- _WHAT IS ASKED_
- 1) According to the mailing list message on removing zext-unfolding from InstCombine, which law does Sanjay say the zext-or-icmp.ll example is a missed application of?
- 2) Using the mailing list message on removing zext-unfolding from InstCombine, explain in one to three sentences why Sanjay gives the two C functions `foo` and `goo`.

== TEXT SEGMENT

Matthias Reisinger via llvm-dev

2016-Jul-27 14:13 UTC

head link

[llvm-dev] Remove zext-unfolding from InstCombine

Hi Sanjay,

thank you a lot for your answer. I understand that in your examples it is
desirable that `foo` and `goo` are canonicalized to the same IR, i.e., something
like `@goo`. However, I still have a few open questions, but please correct me
in case I'm thinking in the wrong direction.
> Am 21.07.2016 um 18:51 schrieb Sanjay Patel <spatel at
rotateright.com>:
> 
> I've been fixing similar problems recently (eg,
https://llvm.org/bugs/show_bug.cgi?id=28476 ). I think your example (the test in
zext-or-icmp.ll) is another missed application of DeMorgan's Law:
> 
> char foo(char a, char b) {
>   return (((a & 1) == 0) | (b == 0));
> }
> 
> char goo(char a, char b) {
>   return !(((a & 1) != 0) & (b != 0));
> }
> 
> Make sure I didn't botch that translation: the 1st is the C equivalent
of zext-or-icmp.ll, and the 2nd is what we really want it to be optimized to
instead of what's shown in that test case.

====
== RECORDS

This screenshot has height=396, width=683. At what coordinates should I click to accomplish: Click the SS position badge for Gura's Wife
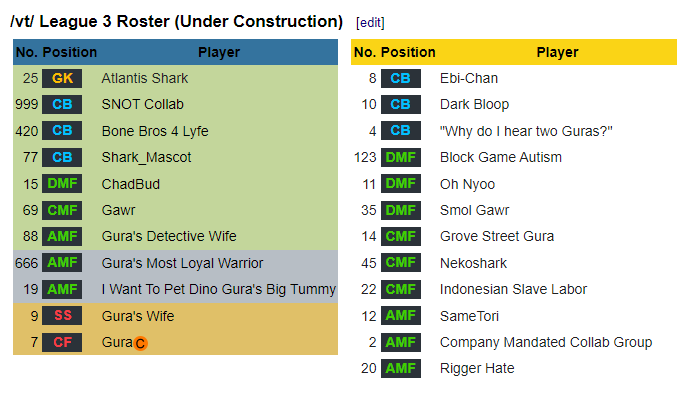point(62,315)
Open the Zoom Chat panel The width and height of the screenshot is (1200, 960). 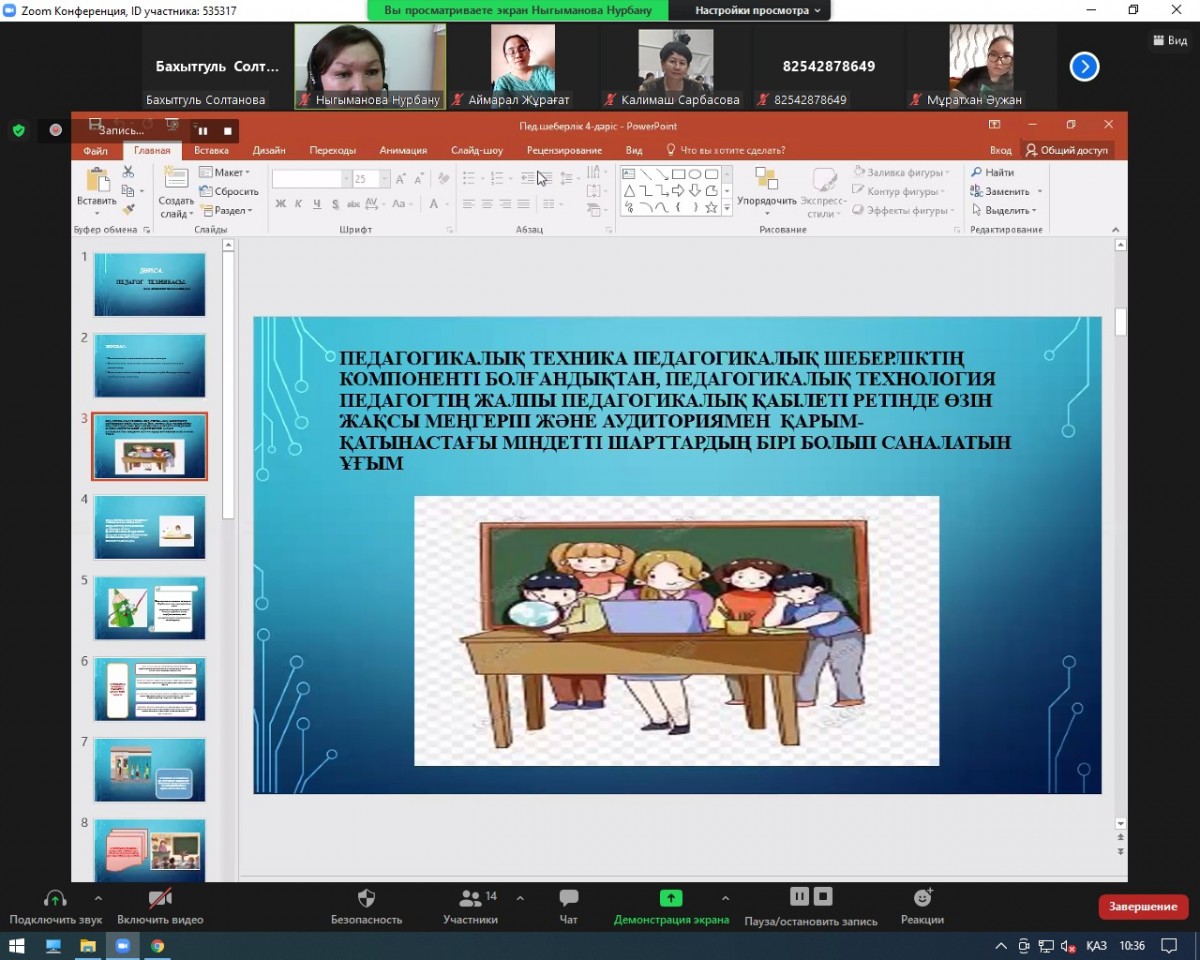pyautogui.click(x=569, y=898)
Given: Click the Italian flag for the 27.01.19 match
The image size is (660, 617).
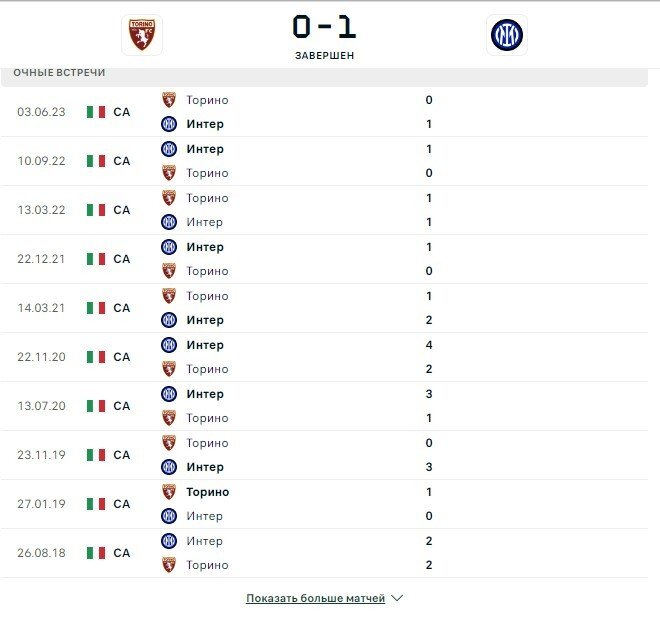Looking at the screenshot, I should pos(95,504).
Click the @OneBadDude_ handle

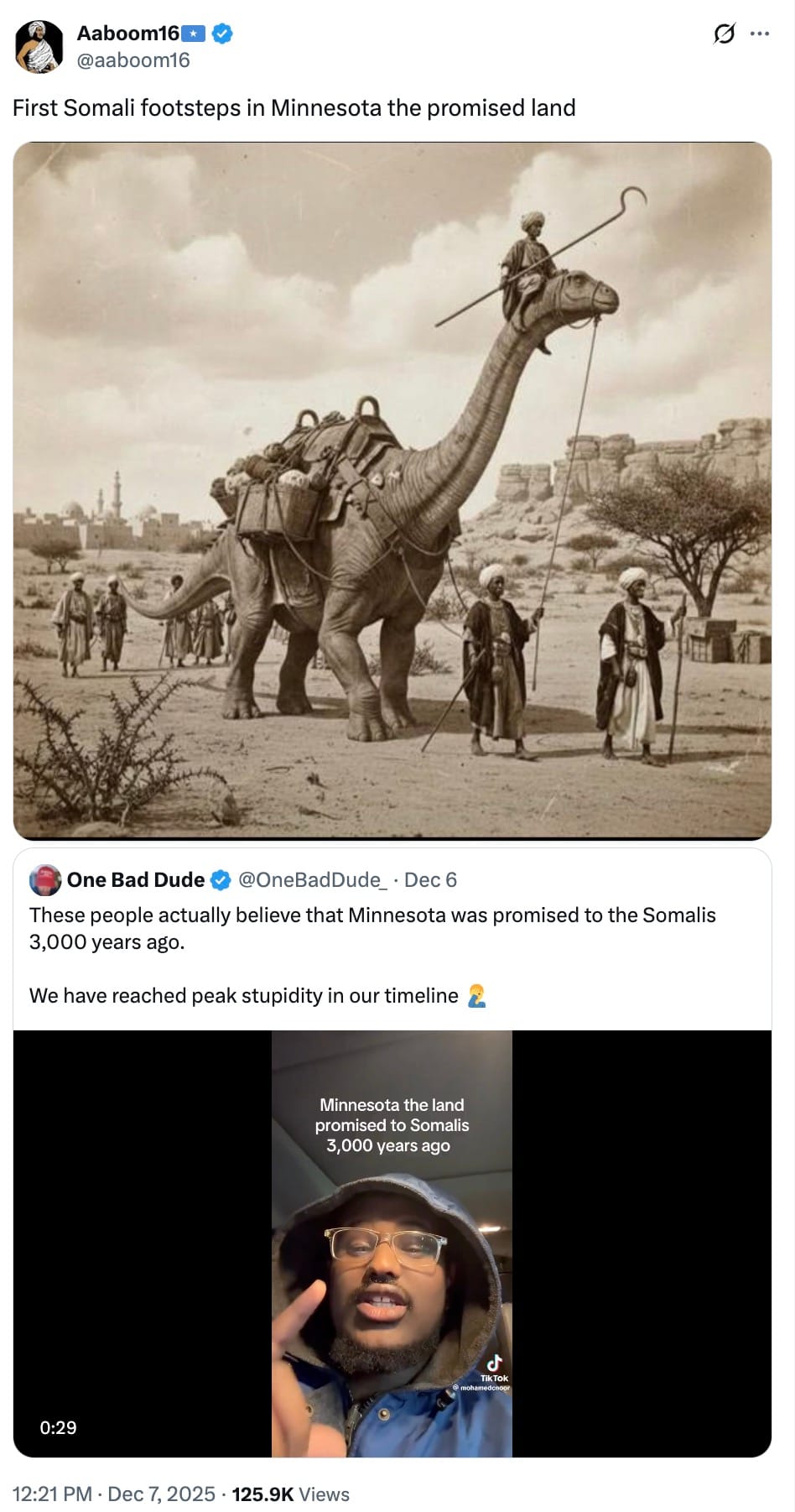pos(313,880)
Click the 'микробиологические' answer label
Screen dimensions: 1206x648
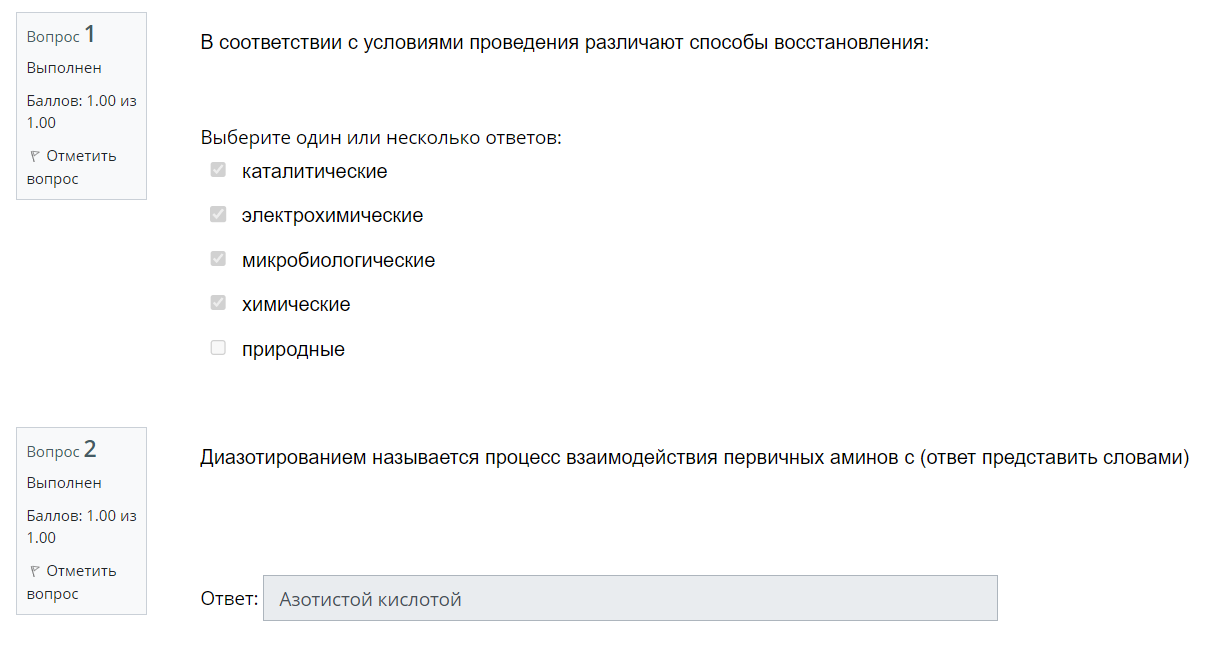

====

- _SOLUTIONS TO THE EXERCISE_
- 1) DeMorgan's Law.

- 2) `foo` is the C equivalent of the test in zext-or-icmp.ll, and `goo` is what that code should really be optimized to instead of what the test case shows. Sanjay uses the pair to show that the example is a missed application of DeMorgan's Law.